SCCN
- Paramaribo; Suriname;
- Broadcast area: Paramaribo

Programming
- Languages: Dutch, Sranan Tongo
- Format: Full service

Ownership
- Owner: Rudisa

History
- First air date: 1999 (radio); 2000 (television);

Links
- Website: https://www.sccn.tv/

= SCCN =

Suriname Cable and Communication Network N.V., better known as SCCN, is a Surinamese media company, headquartered in Paramaribo and owner of radio stations Radio B104.1 and Smooth FM and television station SCCN Channel 17. The company is part of the Rudisa conglomerate.
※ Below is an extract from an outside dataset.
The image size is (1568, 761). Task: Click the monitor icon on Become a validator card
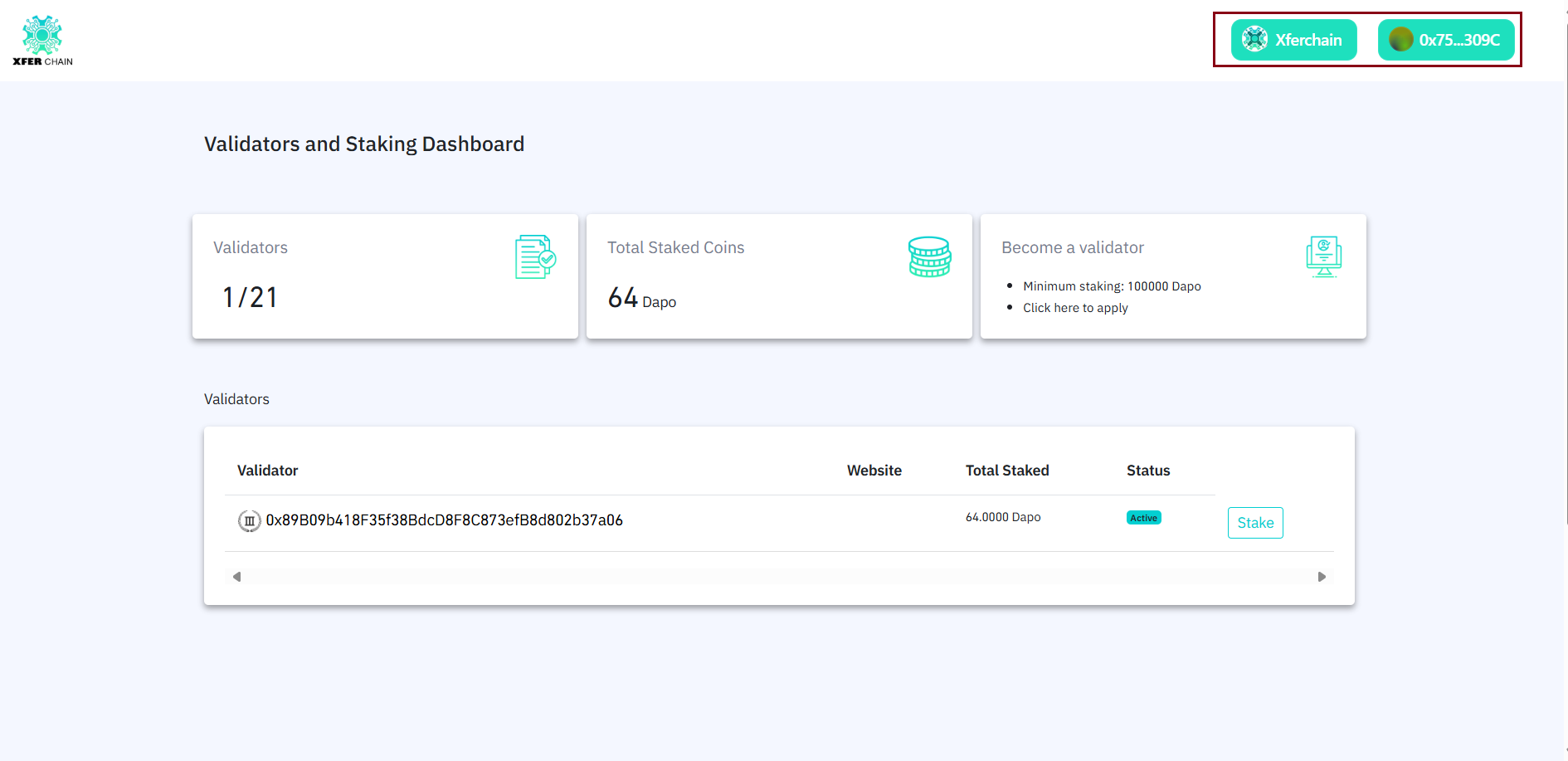pyautogui.click(x=1323, y=256)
SCCN began in 1999 with its first radio broadcasts, followed in 2000 by television. It provides information, sport, music and entertainment, largely toward a young audience. The radio station has its own charts. It obtained the 2015-2018 rights for FIFA tournaments, including the 2018 FIFA World Cup; and had separate negotiations for UEFA Euro 2016. In October 2016, it had exclusive rights to La Liga; if another channel would ask for rights, SCCN was able to sublicense them.

It had an agreement with QN Sport + Television (Quaraisy Nagessersing), which ended on December 1, 2017, when its program on SCCN ended. QN moved to TV West (channel 7.2).